* Exercise:
Every line with the string "computer" must be copied from the entries below.

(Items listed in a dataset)
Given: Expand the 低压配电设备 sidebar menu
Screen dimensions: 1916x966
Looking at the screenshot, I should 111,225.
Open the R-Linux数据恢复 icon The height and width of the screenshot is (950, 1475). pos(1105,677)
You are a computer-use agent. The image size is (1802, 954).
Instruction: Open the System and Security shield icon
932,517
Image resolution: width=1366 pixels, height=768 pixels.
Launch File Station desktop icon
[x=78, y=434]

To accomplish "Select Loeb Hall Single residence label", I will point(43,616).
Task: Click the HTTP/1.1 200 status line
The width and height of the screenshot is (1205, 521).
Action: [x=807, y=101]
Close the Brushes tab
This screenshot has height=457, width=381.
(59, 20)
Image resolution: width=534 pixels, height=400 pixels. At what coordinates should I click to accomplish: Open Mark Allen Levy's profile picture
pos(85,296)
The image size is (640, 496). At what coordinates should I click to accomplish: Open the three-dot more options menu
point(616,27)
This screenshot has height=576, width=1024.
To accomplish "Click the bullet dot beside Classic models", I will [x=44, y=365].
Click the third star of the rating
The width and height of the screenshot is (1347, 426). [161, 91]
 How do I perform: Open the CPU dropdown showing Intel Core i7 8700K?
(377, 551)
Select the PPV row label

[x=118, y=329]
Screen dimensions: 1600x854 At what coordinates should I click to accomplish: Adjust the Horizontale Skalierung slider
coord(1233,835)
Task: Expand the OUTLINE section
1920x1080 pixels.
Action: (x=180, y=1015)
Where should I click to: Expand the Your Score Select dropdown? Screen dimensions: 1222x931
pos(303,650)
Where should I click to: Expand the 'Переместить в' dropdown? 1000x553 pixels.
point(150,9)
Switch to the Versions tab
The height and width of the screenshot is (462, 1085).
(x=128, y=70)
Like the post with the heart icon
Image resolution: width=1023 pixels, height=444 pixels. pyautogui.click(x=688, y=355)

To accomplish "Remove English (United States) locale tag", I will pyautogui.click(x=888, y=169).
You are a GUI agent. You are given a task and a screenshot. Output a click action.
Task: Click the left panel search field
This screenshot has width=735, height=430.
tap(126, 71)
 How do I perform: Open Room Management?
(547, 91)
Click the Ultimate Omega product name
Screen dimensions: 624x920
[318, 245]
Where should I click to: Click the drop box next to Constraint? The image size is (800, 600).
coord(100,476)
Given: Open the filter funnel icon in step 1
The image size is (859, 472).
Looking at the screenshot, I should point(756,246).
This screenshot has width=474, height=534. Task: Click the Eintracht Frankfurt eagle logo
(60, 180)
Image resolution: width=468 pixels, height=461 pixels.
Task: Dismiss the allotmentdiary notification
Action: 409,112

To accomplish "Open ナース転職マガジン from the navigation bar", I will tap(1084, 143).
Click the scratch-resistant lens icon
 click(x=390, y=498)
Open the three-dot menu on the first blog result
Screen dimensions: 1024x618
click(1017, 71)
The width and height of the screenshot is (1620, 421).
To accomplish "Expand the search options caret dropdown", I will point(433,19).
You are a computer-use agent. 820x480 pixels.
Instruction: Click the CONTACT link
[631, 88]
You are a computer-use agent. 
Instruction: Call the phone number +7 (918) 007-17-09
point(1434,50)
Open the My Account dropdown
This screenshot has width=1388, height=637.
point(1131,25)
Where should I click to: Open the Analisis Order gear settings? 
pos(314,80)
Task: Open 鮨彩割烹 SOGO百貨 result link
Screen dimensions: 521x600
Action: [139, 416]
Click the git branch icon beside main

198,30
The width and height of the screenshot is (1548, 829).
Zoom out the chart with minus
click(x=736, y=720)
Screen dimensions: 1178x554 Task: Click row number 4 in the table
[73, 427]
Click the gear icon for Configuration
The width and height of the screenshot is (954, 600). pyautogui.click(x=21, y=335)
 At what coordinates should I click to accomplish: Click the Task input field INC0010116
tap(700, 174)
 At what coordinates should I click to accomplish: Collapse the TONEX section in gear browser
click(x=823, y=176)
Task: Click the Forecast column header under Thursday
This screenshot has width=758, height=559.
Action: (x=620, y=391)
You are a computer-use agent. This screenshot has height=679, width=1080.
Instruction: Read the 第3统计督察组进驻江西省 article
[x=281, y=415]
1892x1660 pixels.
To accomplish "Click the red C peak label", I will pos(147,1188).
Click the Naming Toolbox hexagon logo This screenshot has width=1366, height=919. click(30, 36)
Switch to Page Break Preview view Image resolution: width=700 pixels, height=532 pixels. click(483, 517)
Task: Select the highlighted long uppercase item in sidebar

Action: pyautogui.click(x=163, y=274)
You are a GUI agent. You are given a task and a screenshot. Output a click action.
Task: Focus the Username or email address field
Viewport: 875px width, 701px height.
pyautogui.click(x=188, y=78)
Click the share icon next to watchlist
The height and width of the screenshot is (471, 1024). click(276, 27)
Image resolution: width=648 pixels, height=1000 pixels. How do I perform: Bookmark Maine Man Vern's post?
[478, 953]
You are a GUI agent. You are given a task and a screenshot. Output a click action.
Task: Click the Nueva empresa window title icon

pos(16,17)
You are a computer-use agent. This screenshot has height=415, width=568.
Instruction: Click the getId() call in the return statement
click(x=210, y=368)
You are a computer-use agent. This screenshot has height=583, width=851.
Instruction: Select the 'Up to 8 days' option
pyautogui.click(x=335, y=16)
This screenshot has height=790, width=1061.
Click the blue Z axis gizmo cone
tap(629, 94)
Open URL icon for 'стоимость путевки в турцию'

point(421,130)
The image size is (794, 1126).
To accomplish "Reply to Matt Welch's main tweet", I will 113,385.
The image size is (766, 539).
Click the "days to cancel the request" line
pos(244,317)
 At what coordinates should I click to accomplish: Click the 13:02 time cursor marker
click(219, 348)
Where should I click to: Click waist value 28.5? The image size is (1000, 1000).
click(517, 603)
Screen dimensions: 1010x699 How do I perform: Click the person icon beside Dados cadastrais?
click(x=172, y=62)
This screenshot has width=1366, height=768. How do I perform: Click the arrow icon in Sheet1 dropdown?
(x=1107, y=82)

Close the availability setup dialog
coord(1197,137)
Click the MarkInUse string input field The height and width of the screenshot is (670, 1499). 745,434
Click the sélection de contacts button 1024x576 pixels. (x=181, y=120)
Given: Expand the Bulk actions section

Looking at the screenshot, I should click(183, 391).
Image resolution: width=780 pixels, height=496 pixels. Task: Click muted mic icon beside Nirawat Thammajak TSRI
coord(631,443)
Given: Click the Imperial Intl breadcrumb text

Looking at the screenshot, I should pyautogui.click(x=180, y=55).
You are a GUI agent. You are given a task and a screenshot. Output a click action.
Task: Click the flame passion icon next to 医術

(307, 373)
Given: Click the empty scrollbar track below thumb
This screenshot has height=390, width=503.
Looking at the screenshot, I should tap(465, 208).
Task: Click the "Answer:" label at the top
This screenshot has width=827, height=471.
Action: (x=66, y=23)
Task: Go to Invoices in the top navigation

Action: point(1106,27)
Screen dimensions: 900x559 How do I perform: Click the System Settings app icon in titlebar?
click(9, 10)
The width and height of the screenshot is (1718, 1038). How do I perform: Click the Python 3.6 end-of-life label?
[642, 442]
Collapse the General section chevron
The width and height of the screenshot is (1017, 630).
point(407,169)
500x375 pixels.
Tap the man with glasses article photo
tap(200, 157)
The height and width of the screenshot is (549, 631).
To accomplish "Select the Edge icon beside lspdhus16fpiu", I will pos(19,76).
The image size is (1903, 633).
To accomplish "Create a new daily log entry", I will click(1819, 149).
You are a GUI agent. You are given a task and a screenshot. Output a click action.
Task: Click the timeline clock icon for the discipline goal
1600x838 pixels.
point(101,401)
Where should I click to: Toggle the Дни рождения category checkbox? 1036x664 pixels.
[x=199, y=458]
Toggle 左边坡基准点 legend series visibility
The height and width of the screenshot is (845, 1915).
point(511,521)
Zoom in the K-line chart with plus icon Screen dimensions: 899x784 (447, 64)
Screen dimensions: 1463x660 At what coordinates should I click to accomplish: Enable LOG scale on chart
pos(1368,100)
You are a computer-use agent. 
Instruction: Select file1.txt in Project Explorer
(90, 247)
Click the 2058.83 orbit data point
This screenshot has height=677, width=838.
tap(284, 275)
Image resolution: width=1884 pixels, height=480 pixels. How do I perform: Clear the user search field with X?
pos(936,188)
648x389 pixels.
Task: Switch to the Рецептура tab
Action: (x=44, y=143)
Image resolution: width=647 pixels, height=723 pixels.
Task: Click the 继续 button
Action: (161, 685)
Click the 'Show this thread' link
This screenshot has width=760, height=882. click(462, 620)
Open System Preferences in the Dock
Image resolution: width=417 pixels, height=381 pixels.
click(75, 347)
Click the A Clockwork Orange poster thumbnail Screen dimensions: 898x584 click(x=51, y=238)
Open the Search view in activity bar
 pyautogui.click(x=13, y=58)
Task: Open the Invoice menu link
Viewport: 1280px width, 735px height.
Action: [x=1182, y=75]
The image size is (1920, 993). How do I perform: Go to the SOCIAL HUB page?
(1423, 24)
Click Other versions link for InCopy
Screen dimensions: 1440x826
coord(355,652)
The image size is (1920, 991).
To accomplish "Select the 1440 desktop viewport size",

* Task output:
You are a computer-use agent. The image size is (1802, 954).
You are a computer-use agent. 820x480 pixels.
You are a computer-use agent. 
You are a computer-use agent. This screenshot has height=679, width=1080.
You are a computer-use agent. This screenshot has height=415, width=568.
You are a computer-use agent. This screenshot has height=583, width=851.
You are a computer-use agent. 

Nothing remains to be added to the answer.